Royal Bank of Canada and National Bank post profits beaten by market strength, fewer provisions
TORONTO (Reuters) – Royal Bank of Canada and National Bank of Canada significantly exceeded third-quarter profit estimates on Wednesday, setting aside about half the money analysts expected to cover on receivables doubtful.
But executives at Canada’s largest bank, RBC, said on an analyst call that the lender is placing more emphasis on its bearish scenario to reflect “growing uncertainty over the performance of the economy. during the fall ”. This scenario assumes that unemployment in Canada will remain at around 10% until mid-2022, and that house prices will drop by 8% and remain depressed until mid-2023.
RBC and National Bank have set aside C $ 675 million (C $ 512.3 million) and C $ 143 million respectively in provisions, including on performing loans in anticipation of an increase in delinquencies as government programs and customer support are aimed at helping customers affected by the coronavirus pandemic.
RBC also received a boost in its capital markets operations, which posted a 45% jump in earnings.
RBC and National Bank shares rose 2.1% in morning trading in Toronto, on track to hit their highest close in six months. The benchmark Toronto equities added 0.4%.

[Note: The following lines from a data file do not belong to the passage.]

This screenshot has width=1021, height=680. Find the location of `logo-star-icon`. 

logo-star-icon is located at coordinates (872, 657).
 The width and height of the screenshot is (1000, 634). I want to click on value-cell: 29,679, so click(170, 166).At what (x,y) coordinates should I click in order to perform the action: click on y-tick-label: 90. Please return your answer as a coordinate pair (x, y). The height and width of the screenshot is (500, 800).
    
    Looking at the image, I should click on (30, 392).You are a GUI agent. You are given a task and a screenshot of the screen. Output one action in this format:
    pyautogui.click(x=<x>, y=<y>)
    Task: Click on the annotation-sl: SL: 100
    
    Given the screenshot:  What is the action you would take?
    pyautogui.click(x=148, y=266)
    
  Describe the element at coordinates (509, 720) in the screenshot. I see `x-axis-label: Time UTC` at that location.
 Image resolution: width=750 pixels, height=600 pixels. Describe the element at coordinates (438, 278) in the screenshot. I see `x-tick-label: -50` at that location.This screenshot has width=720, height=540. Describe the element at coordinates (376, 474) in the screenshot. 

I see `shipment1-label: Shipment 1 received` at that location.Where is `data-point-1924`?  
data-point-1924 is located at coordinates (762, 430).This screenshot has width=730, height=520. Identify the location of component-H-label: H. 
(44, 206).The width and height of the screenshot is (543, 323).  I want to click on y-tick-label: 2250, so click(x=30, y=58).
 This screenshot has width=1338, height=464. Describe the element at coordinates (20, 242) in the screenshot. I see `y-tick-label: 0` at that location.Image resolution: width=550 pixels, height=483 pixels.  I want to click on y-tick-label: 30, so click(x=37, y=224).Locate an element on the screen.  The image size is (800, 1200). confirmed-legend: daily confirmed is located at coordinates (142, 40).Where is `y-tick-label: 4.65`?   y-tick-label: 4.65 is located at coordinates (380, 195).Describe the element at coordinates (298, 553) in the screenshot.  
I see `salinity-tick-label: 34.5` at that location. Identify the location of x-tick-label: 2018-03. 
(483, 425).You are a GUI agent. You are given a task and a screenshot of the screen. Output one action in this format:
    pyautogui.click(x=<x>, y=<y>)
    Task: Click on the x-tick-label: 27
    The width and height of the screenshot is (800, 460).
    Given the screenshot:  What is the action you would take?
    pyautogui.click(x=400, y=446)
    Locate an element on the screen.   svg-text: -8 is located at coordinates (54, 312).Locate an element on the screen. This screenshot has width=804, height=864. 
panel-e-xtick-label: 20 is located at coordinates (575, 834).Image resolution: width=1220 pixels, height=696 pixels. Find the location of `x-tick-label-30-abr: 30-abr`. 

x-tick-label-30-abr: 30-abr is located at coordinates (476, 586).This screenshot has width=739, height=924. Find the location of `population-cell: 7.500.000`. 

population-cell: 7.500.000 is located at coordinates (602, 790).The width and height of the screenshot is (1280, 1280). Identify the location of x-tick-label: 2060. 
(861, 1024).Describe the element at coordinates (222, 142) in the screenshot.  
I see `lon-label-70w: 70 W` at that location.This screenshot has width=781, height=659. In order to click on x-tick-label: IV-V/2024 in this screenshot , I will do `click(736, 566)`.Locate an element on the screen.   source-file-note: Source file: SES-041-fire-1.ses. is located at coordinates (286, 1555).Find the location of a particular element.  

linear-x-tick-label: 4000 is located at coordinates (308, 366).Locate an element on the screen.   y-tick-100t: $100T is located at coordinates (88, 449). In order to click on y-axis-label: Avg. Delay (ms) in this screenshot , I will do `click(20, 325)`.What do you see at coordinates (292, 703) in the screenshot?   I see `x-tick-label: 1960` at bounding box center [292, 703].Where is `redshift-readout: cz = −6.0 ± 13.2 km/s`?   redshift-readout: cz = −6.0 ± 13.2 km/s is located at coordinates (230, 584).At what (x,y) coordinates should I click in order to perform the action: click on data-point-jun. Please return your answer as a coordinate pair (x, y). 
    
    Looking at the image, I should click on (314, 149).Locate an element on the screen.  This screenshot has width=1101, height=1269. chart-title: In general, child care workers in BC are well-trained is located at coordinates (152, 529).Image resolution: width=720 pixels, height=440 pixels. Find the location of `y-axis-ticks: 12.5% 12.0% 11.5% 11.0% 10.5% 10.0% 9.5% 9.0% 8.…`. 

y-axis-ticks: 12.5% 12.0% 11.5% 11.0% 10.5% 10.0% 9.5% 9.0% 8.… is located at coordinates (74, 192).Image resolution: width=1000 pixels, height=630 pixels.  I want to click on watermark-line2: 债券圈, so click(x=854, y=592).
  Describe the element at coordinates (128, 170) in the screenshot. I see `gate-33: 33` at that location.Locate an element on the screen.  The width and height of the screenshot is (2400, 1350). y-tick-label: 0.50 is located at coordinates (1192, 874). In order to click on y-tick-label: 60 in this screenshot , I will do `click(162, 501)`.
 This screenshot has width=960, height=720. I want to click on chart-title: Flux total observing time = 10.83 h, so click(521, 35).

The lower-than-expected provisions of the two banks were attributable to their “significant reserve building” in the previous quarter, Credit Suisse analyst Mike Rizvanovic wrote in a note.
But the weaker performance of the Canadian banking activities of the two lenders, driven by larger-than-expected margin squeeze and higher provisions, raised fears of further challenges in the coming quarters.
RBC said about 70% of clients with deferred loans are in the Canadian banking industry, where active deferral balances represent 12% of the total loan portfolio. Most of them end in the fourth trimester. Deferred loans to National Bank represent 5.6% of its portfolio, the lender said.
Investors had speculated before the results were announced that the extensive and expanded aid programs that helped keep borrowers healthy likely contained loan write-downs at Canadian banks.
This also helped support capital levels, with RBC showing an increase in its Tier 1 capital ratio – a bank’s basic measure of capital – from the previous quarter to 12%, while the National Bank maintained its level of 11.4%. Both were above the regulatory requirement of 9%.
The Bank of Montreal also posted better-than-expected earnings on Tuesday, while the Bank of Nova Scotia missed estimates, weighed down by its activities in Latin America, which were hit by the coronavirus pandemic later than North America.
The Toronto-Dominion Bank and the Canadian Imperial Bank of Commerce report their results on Thursday.